The new regulations required more safeguards than the current federal Health Insurance Portability and Accountability Act, which protects patient privacy, Chenault said. But medical associations lobbied against requiring hospitals and doctor clinics to follow a guideline meant for lenders, Wroten of the state medical society said. The new requirements never were intended to apply to hospitals and aren’t needed, he said.

After the deadline for compliance was put off for years, President Barack Obama signed an amendment Dec. 18 that exempted doctor clinics and hospitals from the federal regulations.

But some hospitals, like UAMS, see a need for the guidelines anyway, Chenault said.

Large hospitals and medical clinics are most at risk for treating patients who have stolen someone’s identity, particularly in emergency rooms, Chenault said. Patients aren’t likely to be repeat clients at emergency rooms, and physicians at large doctor’s offices might not see the same patient twice, officials said.

UAMS focuses on training staff to recognize potential identity fraud and requires some identification, Chenault said.
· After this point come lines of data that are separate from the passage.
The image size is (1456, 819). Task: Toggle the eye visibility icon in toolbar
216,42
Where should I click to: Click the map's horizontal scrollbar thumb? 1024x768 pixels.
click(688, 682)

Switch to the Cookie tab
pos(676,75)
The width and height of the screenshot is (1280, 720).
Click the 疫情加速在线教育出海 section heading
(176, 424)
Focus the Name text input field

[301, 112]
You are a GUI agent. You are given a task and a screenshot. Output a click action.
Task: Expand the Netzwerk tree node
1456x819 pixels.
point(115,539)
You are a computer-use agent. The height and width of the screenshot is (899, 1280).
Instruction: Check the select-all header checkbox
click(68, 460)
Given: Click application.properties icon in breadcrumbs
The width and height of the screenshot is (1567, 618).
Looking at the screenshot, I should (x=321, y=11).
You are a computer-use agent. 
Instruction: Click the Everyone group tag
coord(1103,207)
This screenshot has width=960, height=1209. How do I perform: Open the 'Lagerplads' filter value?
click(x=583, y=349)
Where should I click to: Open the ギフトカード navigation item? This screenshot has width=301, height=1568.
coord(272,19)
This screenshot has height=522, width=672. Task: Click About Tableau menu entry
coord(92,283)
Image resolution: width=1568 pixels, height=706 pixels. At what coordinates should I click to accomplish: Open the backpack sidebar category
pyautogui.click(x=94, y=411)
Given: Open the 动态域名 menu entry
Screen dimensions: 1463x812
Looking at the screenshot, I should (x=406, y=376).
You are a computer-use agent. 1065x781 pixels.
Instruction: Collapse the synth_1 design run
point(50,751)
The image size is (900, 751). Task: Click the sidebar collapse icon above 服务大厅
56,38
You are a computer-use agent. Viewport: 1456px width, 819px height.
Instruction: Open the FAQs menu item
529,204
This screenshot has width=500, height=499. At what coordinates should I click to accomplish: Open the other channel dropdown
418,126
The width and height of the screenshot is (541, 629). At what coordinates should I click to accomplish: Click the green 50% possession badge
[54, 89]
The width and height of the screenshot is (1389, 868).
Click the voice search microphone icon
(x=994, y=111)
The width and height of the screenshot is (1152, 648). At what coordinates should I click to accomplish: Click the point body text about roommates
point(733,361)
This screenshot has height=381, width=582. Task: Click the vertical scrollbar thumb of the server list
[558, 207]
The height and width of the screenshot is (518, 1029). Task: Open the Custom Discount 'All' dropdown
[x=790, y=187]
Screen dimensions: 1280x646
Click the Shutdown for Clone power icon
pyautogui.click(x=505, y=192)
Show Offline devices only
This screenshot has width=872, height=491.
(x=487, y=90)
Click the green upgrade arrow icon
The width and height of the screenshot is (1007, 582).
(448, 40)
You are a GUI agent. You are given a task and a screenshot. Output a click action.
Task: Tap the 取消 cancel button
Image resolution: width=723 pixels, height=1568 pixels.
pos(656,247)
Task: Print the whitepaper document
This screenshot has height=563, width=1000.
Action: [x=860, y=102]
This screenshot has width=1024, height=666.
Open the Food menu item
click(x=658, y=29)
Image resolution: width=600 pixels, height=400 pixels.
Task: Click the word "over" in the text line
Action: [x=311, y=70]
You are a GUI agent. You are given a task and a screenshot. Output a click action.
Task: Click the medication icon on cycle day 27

Victims of medical identity theft can request a copy of their medical records and ask doctors to fix mistakes, but the doctor doesn’t have to, Cohen said. Doctors can choose to flag the change instead of deleting it, which means the misinformation stays in the file, she said.

All hospitals and clinics that bill patients benefit by voluntarily adhering to the federal commission’s requirements, Cohen said. Stopping identity theft on the front end is easier than trying to fix medical records later.